Mais il existe, particulièrement de nos jours, un autre type d'ouvrier, des ouvriers qui gagnent très peu, qui travaillent au noir le, soir, soit comme cordonniers, soit comme tailleurs, etc. Et le dimanche, ils vont vendre tout cela au marché, afin d'acheter quelque chose en échange. Beaucoup d'ouvriers font ça. C'est une façon de passer son dimanche. Mais en voici encore une autre, plus ancienne . on va à l'église (il s'agit là d'un très petit nombre de gens), puis ensuite, on se rend chez des amis, ou bien on retourne chez soi pour dormir. Les jeunes, dans leur ensemble, vont jouer au football, se réunissent partout où ils le peuvent, sur des terrains de jeu, dans des clubs, ils partent en balade, etc.
ANTONOV. - Que font les ouvriers les jours de fête ? On peut dire qu'ils les passent comme autrefois. Mais il y a une énorme différence en ce sens qu'autrefois l'ouvrier passait son temps à se bagarrer, parce qu'il se soûlait, tandis que maintenant l'ivresse est extrêmement rare. Aujourd'hui, l'ouvrier se soûle peut-être une fois par mois. Autrefois, le même ouvrier qui gagnait un peu plus, était ivre tous les soirs. Il faut reconnaître que l'ivrognerie devient peu à peu une légende.
GORDON. - Les ouvriers sont emballés par le cinéma. Moi aussi, j'aime ça. Quand on habite un quartier, on peut observer le public.
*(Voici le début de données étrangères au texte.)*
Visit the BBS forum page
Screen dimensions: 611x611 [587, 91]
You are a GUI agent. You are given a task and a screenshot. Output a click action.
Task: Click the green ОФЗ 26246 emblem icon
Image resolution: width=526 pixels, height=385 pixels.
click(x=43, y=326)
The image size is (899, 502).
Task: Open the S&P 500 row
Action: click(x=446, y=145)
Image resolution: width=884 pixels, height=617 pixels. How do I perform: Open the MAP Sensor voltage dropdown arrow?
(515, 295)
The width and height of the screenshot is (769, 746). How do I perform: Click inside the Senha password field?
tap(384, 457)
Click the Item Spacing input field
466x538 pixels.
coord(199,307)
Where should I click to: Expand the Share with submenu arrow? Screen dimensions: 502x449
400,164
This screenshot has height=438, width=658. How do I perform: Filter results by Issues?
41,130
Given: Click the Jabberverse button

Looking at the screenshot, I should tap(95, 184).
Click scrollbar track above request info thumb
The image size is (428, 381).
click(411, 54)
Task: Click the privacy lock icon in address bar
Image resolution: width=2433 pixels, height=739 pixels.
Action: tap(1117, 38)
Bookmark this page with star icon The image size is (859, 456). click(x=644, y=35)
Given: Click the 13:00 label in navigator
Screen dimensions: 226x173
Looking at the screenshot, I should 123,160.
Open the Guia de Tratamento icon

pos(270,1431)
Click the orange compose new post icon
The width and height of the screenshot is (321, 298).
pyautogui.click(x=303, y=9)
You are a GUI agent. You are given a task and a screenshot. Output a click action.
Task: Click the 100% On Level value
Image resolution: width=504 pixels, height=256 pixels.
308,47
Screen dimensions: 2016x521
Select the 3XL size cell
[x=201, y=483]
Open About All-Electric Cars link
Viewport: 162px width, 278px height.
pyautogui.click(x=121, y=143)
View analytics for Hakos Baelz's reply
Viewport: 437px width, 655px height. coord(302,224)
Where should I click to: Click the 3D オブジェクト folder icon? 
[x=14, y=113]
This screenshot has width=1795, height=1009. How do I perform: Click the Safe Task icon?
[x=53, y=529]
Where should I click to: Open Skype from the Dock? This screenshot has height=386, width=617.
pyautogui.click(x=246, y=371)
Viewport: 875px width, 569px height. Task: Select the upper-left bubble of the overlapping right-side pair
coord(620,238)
Ces derniers temps on joue un grand nombre de films en faveur de la politique coloniale comme "L'Atlantide", "La cavalière mexicaine". Ils sont si passionnants que si j'en vois un, je vais voir toute la série. Cela cause un énorme tort au public. Et vous, camarades, vous y allez certainement aussi ? Généralement, on considère que cela n'est pas bien. Mais une telle opinion ne tient pas debout; le cinéma, c'est une grande conquête, c'est une école. Mais il faut que le contenu des films soit différent, qu'on n'y chante pas les louanges de la politique coloniale, etc. Il faut prendre garde à cela. Nous avons ouvert une salle de cinéma au club du quartier, nous y organisons des débats, nous avons présenté "Cinq années de révolution".